Archive | July 2015

More Neural Networks

My last blog post was about neural networks and the work I was doing with them in a College Course.

That project is now over. Here are some of the experiments I’ve made and what I’ll do next regarding this topic.

Implementation is at GitHub.

Negation Experiment

The first experiment was very simple. I used it more to see the implementation in action as whole as opposed to test the correctness of the Neural Network and the cost functions, etc.

I wanted to see if I could create a network, train it, feed some input and get some output, etc. One interesting thing implement and also tested were was serialization. Suppose the following code:

net = NeuralNetwork([1, 1])
net.train(training, its=300, step=0.5, verbose=True)

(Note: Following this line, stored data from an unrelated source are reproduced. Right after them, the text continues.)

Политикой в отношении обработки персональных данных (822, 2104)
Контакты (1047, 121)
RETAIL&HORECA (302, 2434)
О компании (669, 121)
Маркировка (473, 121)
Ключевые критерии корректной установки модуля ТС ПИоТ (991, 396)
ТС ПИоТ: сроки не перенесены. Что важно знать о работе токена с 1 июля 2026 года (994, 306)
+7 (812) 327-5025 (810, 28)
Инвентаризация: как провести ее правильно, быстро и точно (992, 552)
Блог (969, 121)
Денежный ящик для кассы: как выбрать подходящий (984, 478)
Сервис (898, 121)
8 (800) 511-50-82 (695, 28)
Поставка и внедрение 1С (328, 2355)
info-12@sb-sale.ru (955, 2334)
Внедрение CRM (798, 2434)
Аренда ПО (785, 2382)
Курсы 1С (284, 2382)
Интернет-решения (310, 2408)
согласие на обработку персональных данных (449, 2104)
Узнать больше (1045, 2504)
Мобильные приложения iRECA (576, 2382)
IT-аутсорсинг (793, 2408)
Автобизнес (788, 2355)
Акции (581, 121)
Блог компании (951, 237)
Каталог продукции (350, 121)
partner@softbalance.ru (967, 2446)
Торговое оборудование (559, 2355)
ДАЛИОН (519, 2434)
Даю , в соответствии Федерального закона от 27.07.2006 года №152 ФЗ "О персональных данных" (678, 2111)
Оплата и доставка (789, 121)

with open("neg_network_file", "wb") as f:

So what is happening here is that a very simple network is created, trained, and dumped into a file. Dumping the network to a file means that the configuration of the network along with the values of weights and biases are stored in memory for later use. After training a network and dumping it, it is possible to load it from memory for later use in some other execution, like so:

new_net = NeuralNetwork()

with open("neg_network_file", "rb") as f:


The negation experiment itself just creates a network with 1 input, 1 output, and no middle layer. It then creates a dummy training dataset which contains 100 entries of each:

[1, 0]
[0, 1]

So 100 entries state that for and input of 1, the output should be 0, and another 100 entries state the opposite. The idea is that the input is negated. Feeding any values between 0 and 1 to this network will yield the opposite value with little to no error. Feeding a value like, 0.2, for example, will yield a value close to 0.8.

2D Classes

This experiment was made as a toy problem to actually test if the network was being trained and if it could actually make correct classifications. To begin with, a random dataset is created. The dataset consists of points in a 2D space. Each coordinate is between 0.0 and 1.0. It is stated that the points should be placed in one of four classes. So, if a point’s x coordinate is between, say, 0.0 and 0.5, and y is between 0.0 and 0.1, then that point is in class 1. In some other space, the point would be class 2, and so on.

This experiment was made with different class configurations, iterations number, learning steps, etc. In the end it was verified that the implementation worded.

MNIST Dataset

The point of the project was really solving the classical digit recognition problem using the MNIST dataset. Off course, being a classical problem, the very same dataset has been used with many different models with great success, and problems more complex then this has been solved over the years. This project was just for educational purposes.

I’ve made a few experiments with networks without middle layer, with a middle with 15 neurons (like in the book), 10, 100, 500, a few other things. The best results was the network without a middle layer, which I find to be quite strange, and with networks with big middle layers.

In the end I noticed that Kaggle had a competition opened for this dataset. So I made a submission. My submission is in place 597 out of 651 with a hit-rate of 87%, which sucks. But has this was just an educational project I am satisfied for now.

In the future I may try to get better results by trying other training methods and different network configuration.